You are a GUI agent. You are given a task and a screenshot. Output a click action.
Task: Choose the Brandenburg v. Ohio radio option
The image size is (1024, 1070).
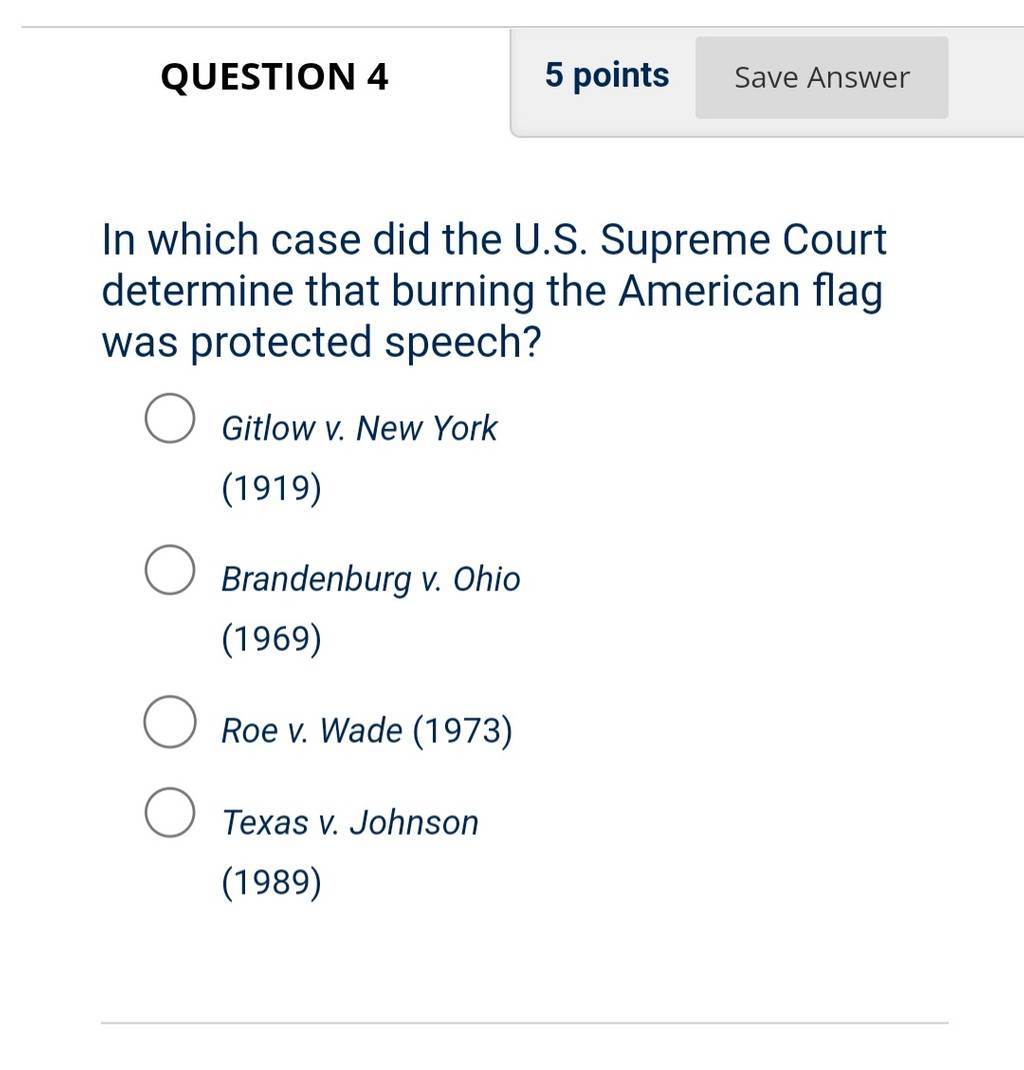tap(170, 570)
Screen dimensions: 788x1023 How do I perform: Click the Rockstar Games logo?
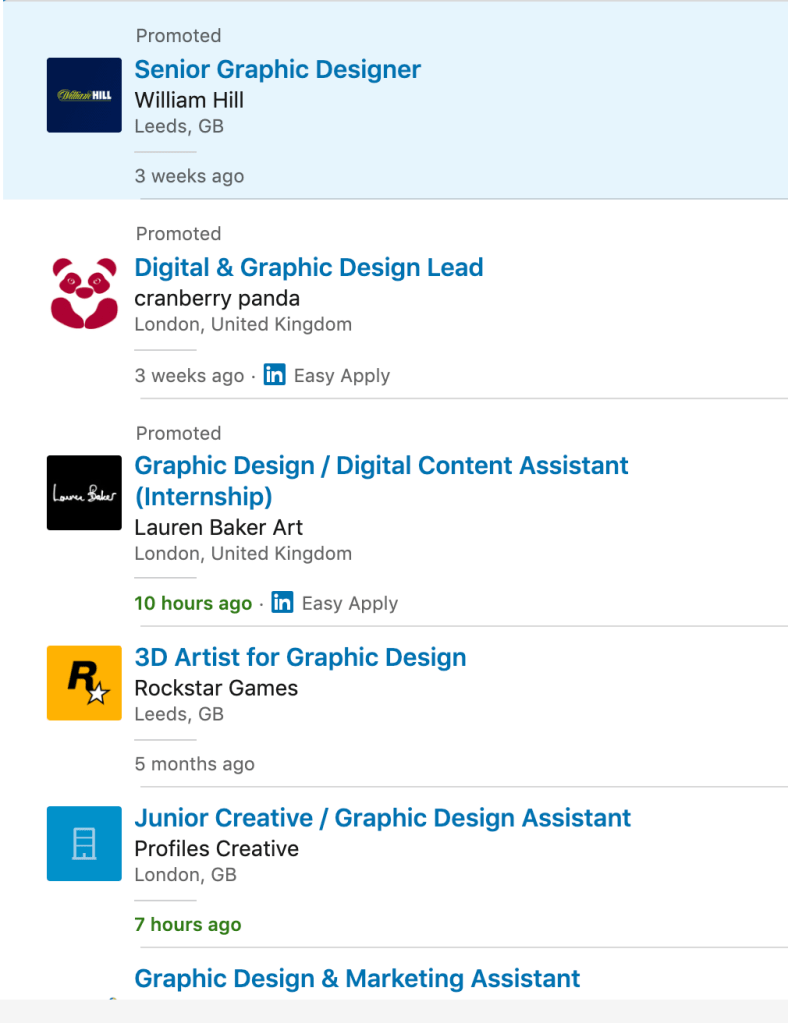tap(84, 683)
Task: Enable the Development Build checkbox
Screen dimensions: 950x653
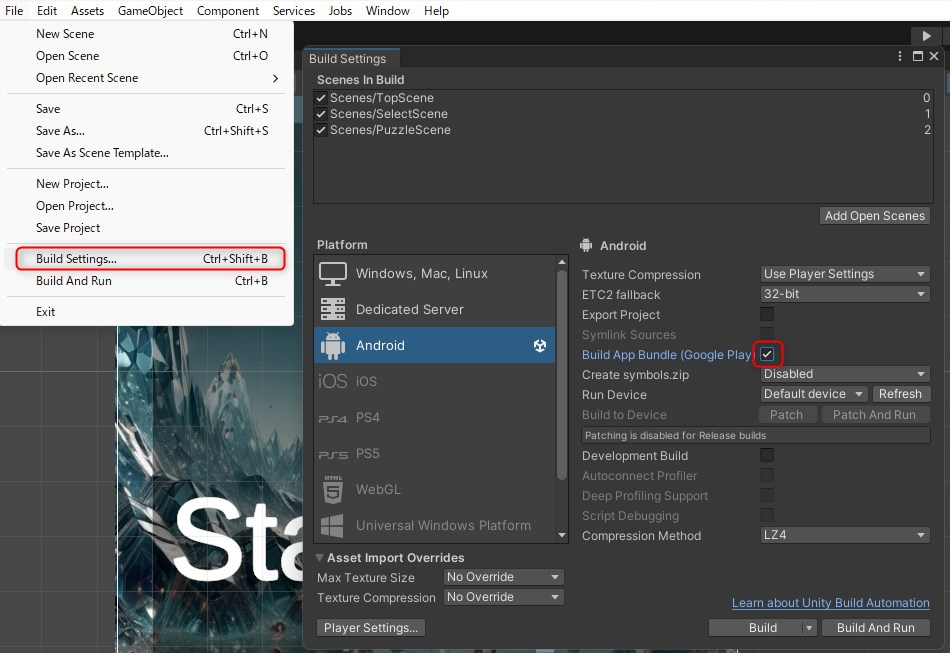Action: (x=767, y=456)
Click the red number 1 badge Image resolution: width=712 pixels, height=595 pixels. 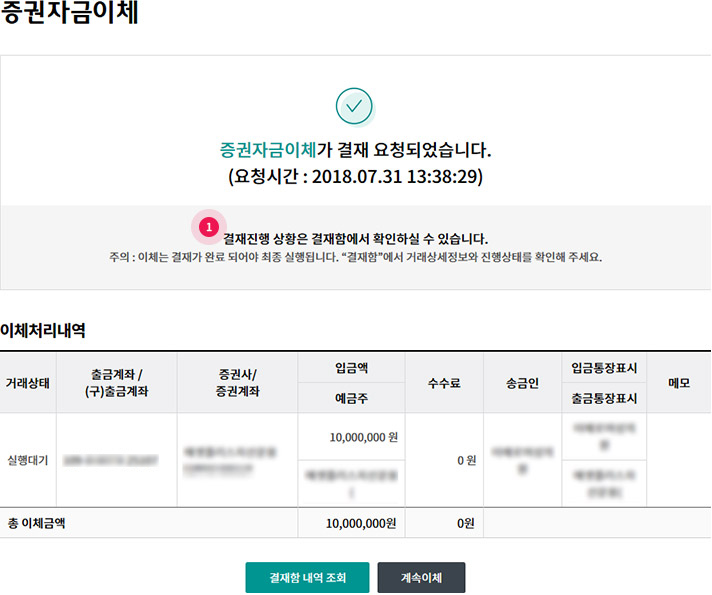point(208,227)
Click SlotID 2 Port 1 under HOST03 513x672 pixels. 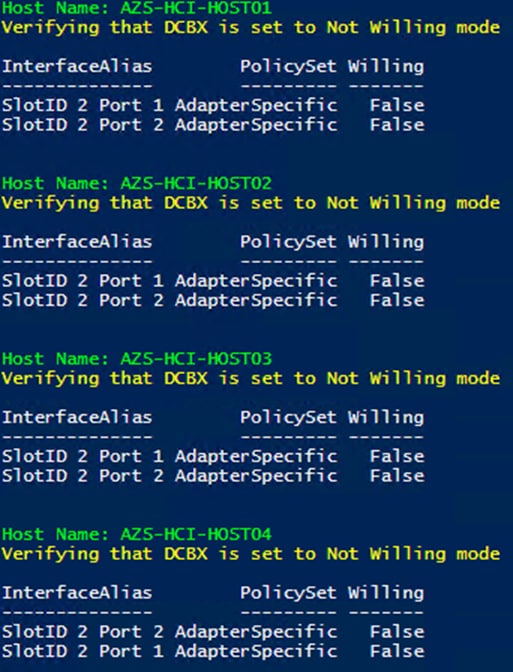tap(83, 456)
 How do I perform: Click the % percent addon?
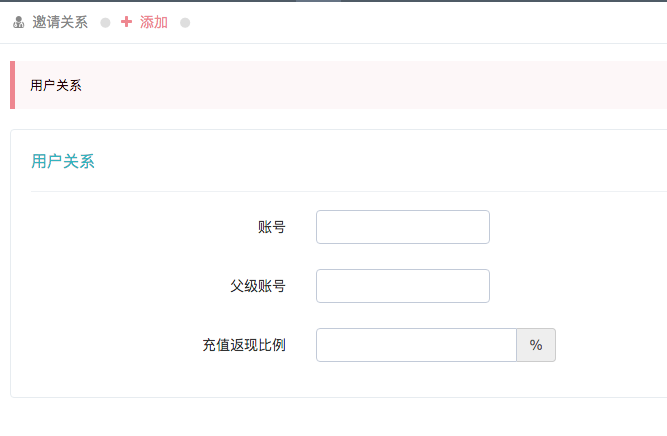coord(536,345)
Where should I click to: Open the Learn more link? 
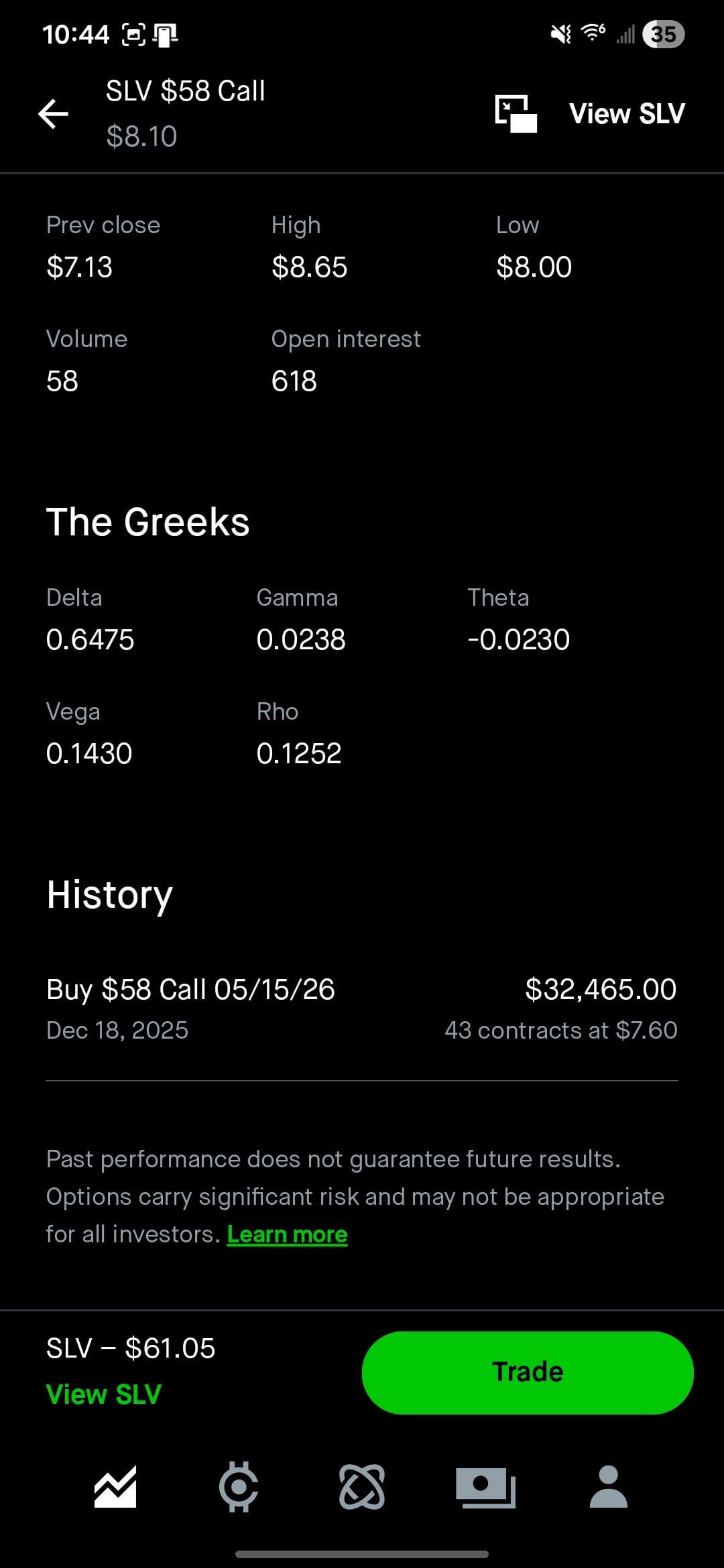[287, 1234]
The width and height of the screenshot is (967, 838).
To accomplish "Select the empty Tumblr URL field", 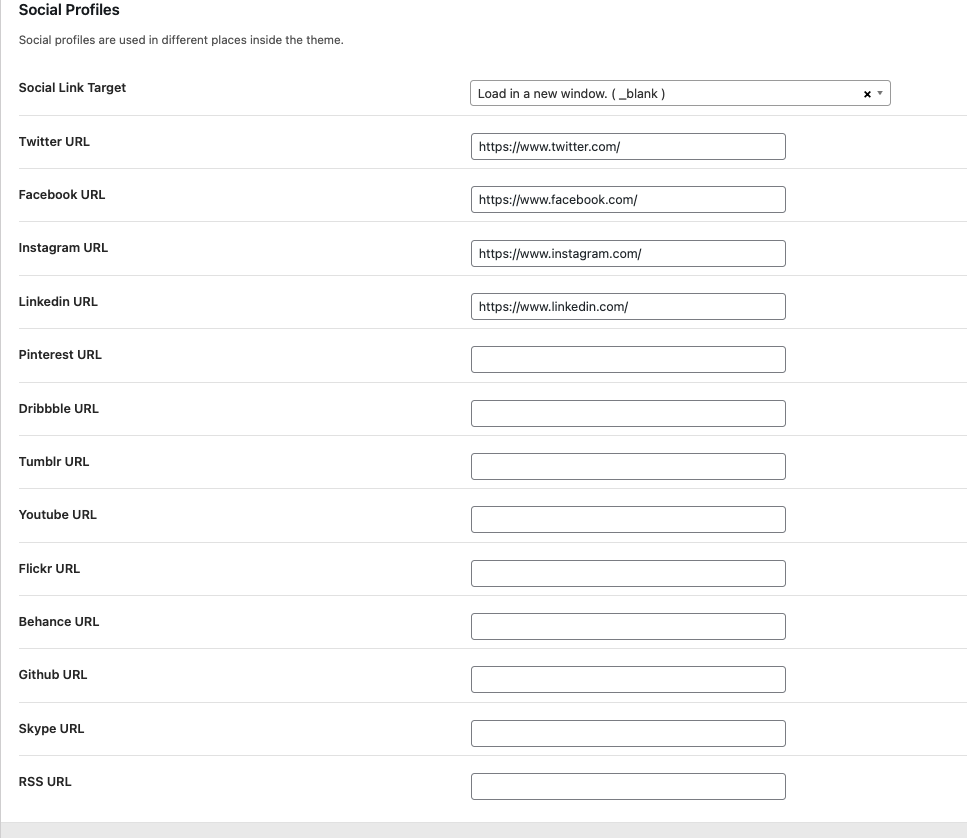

........

### WORK REQUIRED
What is needed is the number of lines in the data that hold the word "screenshot", with nothing added.

### TASK OUTPUT
2